Ciudad Juárez attracted four internationally distributed film productions that are filming on the border simultaneously.
This film boom is generating employment for actors, designers, audiovisual artists, industrial designers, as well as an economic spillover for the hotel industry, catering businesses, transport companies and owners of rental properties such as Airbnb, a situation that has not occurred for more than 15 years.
Approximately 200 people in the local film industry will benefit.
This week, Film Commissioner Daniel Ikaichi Baca Tuda issued a call for the entire border film community to get involved, as there is a lot of work ahead for the local industry.
“Virtually all the local production companies are involved, the rental houses, the crew, photography talent, the art department, practically all the departments, even in casting, where we have one of our great talents from Ciudad Juárez: Yeraldine Balcázar, who is coordinating it,” said Ángel Benítez, film producer.
Benítez is currently part of the work team of the producer of the film “Huesera”, Edher Campos, although for production purposes, the name of the film cannot yet be revealed.
The Juarez native, who has been involved in the city’s film industry for approximately 15 years, said that it had never been seen that such important national films were filmed here at the same time, since the four productions will take place during the last four months of the year.
The producer is also part of the organizing team of the Hidden Horror and Fantasy Film Festival that brings productions from other parts of the Republic.
“In the last five years or so, there have been 15 productions, 12 from outside and three feature films produced in Juárez, and the fact that there are now four at the same time is a significant event for the film industry here,” he said.
Since last week, the team of film director Kenya Márquez, originally from Guadalajara but based in Mexico City, has been filming. She was nominated for an Ariel Award, an award that recognizes the best of Mexican cinema.

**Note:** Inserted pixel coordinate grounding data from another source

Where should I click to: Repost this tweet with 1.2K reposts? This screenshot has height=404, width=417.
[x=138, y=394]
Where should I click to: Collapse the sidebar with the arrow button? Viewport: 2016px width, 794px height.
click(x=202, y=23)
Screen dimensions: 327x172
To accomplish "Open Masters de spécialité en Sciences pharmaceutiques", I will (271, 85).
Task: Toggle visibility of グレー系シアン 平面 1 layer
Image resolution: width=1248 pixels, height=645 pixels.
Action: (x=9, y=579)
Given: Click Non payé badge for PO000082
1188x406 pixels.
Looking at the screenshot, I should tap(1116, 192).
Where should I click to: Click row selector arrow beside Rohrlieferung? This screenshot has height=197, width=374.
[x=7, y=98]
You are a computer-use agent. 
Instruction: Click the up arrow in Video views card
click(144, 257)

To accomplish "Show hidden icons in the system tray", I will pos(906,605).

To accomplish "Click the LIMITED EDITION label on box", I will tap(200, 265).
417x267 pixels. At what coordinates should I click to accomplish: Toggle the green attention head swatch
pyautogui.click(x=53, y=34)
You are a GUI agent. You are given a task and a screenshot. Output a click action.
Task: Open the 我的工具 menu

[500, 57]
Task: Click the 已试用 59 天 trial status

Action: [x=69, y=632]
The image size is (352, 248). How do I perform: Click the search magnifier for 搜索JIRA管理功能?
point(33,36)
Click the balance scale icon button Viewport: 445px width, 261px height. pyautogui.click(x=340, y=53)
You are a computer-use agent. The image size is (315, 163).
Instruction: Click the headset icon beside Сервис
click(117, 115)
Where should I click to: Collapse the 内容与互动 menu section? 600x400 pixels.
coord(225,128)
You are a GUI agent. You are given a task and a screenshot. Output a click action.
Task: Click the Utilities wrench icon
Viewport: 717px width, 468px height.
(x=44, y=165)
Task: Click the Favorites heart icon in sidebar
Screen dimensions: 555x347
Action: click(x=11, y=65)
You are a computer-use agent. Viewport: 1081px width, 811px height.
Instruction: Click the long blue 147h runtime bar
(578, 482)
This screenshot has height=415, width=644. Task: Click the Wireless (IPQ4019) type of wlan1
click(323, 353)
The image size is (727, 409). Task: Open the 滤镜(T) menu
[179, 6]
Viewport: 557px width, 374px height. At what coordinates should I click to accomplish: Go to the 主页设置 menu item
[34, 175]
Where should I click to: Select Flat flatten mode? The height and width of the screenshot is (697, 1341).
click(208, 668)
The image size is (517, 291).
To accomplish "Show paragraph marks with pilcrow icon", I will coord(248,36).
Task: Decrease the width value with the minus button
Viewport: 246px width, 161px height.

“This is my first personal film, it is part of a trilogy that I began filming in Guadalajara with ‘Fecha de Caducciónd’, and then it was ‘Asfixia’, and this is the third part that we are filming here; the intention was to tell stories that start from a female point of view, from three characters that go through the different stages of a woman’s life,” she said in an interview with El Diario.
Something hopeful
The film, titled “Wanted,” he said, is about how one comes to terms with loss, regardless of where one is.
The story is about a woman who lives in Mexico City and makes a trip up north to Ciudad Juarez, she said.
“It was very important for me to have a contrast with what Mexico City is, because I live there, and for me it is something immense; and Ciudad Juárez seemed very interesting to me, precisely because of its characteristics in terms of geography, its aridity, its climate, which makes it a border city with a very particular beauty,” he said.
The film serves as a denunciation of the gender violence experienced by women in Mexico.
“It is a mixture of denunciation, of this relationship between Mexico and the United States, and for better or worse, it has repercussions being neighbors, of how one goes through a desolation when it is a city with losses, and I say this also for my city, Guadalajara, which is one of the cities with the most missing people,” she said. “It was about telling something hopeful from the point of view of a young girl.”
This production has a team of 60 people, including citizens from the border.
“I am from the provinces and the truth is that it is very difficult to leave there and make films and cinema, and I felt that it was very important to leave the capital and come here and do it with people from Juárez,” he said, explaining the reason why this production is being made in the city.
Yeraldín Balcázar, originally from the border, acts as casting director for Kenya Márquez and casting coordinator for Edher Campos.
“We need 20 characters from Ciudad Juárez, plus extras,” he said.
The Juarez native, who participates in several of the productions, studied at the Autonomous University of Baja California and graduated with a degree in Audiovisual Media.
Balcázar has participated in productions such as the “Luis Miguel” series, and the film “Bardo” by director Alejandro González Iñárritu, as well as “La Máquina”, directed by Gabriel Ripstein and starring Gael García and Diego Luna.
“It is more likely that the assistants will hire them in the city, it depends on the productions, that is how it usually happens, they are giving jobs to people from Juarez,” he said.
And he said: “There are a lot of characters plus the extras that are needed for the productions.”
These films will be screened in some of the movie theaters in Mexico, he explained, and not only on platforms such as Netflix.
‘Se Busca’, a film that addresses how losses are assumed, is one of the projects
“It is a mixture of denunciation, of this Mexico-United States relationship, and for better or worse, being neighbors has repercussions, of how one navigates a desolation when it is a city with losses.”